Wednesday, February 14, 2018

Why I Like to Exercise

This is a post I wrote, and never published, back in early February 2013. Oh how much has changed in five years, even more so in the last two years, in my health.  I fell out of my exercise routine in the Fall of 2013 after having some testing done because of a few female issues which resulted in being put on severe physical restrictions that literally said

NO

  • bending
  • twisting
  • pushing
  • pulling
  • lifting more than 5 pounds
for six straight weeks.  I was also told no running or jumping (because I asked), which meant basically no exercise at all, not even going for a jog.  

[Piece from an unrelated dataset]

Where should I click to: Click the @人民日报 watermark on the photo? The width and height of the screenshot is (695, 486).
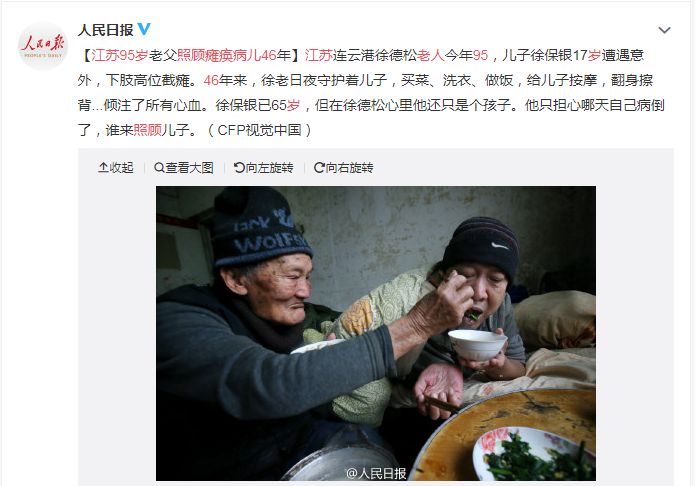[376, 473]
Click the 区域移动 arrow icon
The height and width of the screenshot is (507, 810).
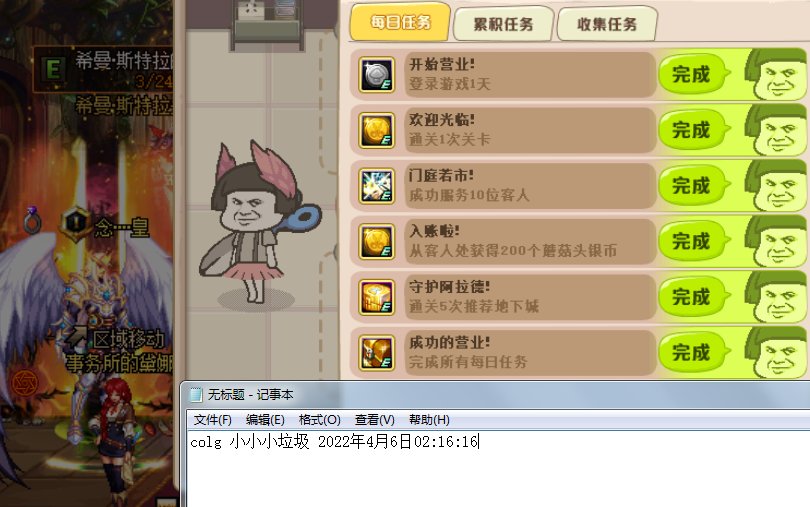[76, 337]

Less than a year after that (a year in which I kinda but not quite got back into my workout groove), DS1 and family moved in with us. Nearly 18 months later, they moved out, and its been two years since then, but the stress eating I learned to do during their stay at this little place here keeps rearing its ugly head, and despite good intentions, I have never gotten back to the point, in terms of physical or mental health, that I was at in early 2013.  Even with riding 3-5 days a week for most of 2017, my weight has stagnated.


I really, really need to get back to where I was five years ago. Back when I wrote this

I'm back on the workout bandwagon after having my schedule disrupted for the last half of December.  Other than being mildly sore the first week, I have noticed a few things that made me realize how much different I am in my exercise lifestyle than in my sedentary lifestyle:


  1. my skin is clearer.  Weird, and I don't have a scientific explanation for it, but it seems that a good daily sweat (and rinse off) gives me a glow that chases away the dry dull skin of winter.
  2. I'm ravenously hungry for protein, but not so hungry for carbs.  This is the exact opposite of how I felt during the few weeks I didn't work out regularly.  Those weeks all I wanted was to eat (and eat, and eat) something crunchy, preferably sweet and crunchy.  The past week those types of foods haven't even sounded appealing.  Give me a pork chop, a venison steak, a chicken breast! 
  3. I'm more upbeat.  I noticed this back in 2011 when I first implemented a 5x a week exercise routine.  Working out helps keep me in a good frame of mind and not so prone to feeling depressed.  I might start the day feeling draggy, but after 30 minutes of keeping up with a workout video, or on a 3 mile run, my brain is on overdrive and I have energy flowing through me.  After a week of not exercising at all, the pessimistic overtones had crept back into my life and were fighting for dominance.
  4. I have more energy.  Funny thing, how expending a lot of energy creates more energy.  Long lasting energy.  So much so that on my 'day off' from working out, I can barely sit still, I have this urge to be doing things.
  5. I'm more limber.  Touch toes?  Yes.  Kick my own height?  Yes.  Two years ago I pretty much had given up on ever being able to do that again.  Thought it was just part of my long lost youth.  Do a back bend?  Well, not yet.  But half-way, and I'm not giving up. . . maybe next year.  Truth be told, I could never do a back bend.  There's a lot of things I never could do before that I do now: butcher chickens, hunt deer, bake bread, quilt, knit. . .
  6. My pants fit better all ready.  Two weeks ago, they were tight.  At the end of day five of exercising, they were back to comfy.  I'm kind of hoping to need to buy new pants in 2013. . . pants that are a size smaller than these.
  7. I don't feel 41.  Nope.  I honestly feel about 1/2 my age.  Hmmm.  It's hard to remember being 20.5.  That chick had the world by the ba--- well, I'm sure you know the phrase.  She was going places.  The future had nothing but good things in store for her.  She wasn't afraid to tackle anything.  She ran like the Energizer bunny.  How cool it is to feel like that two decades later.  Thirty felt so much older than 41 feels now.
That, and the fact that in the sixteen months since I began my new routine of working out five mornings a week, I have gone from a size sixteen (the largest I'd been even while pregnant eons ago) to a size ten (the size I was after DS2 was born).  I feel like I've gained back the "me" that was lost while rearing children.  Funny thing was, until I started to get myself back, I didn't realize I had missed me.  I just thought I was bummed out about all the challenges and craziness that being a wife and mom brings. All the things that life in the middle stage (not young, but not a senior citizen yet) brings. But now, now I remember the me that I was back in the day.  The more athletic me.  The optimistic me.  The energetic, zealous me.  The me that loved to work hard, that didn't mind sweating or being out of breath.  The me that could work hard without being so out of breath!

That is why I like to exercise.  It gives me me.


Oh my goodness.  I want me back.  I want to not get out of breath just carrying the laundry hamper from the basement to the upstairs master bedroom.  

To quote myself, Thirty felt so much older than 41 feels now.  46 is so much harder than 41 was, and I don't think it really needs to be that drastic of a change in ability in just 5 years. If 41 was easier than 30, 46 feels like I have one foot in the grave.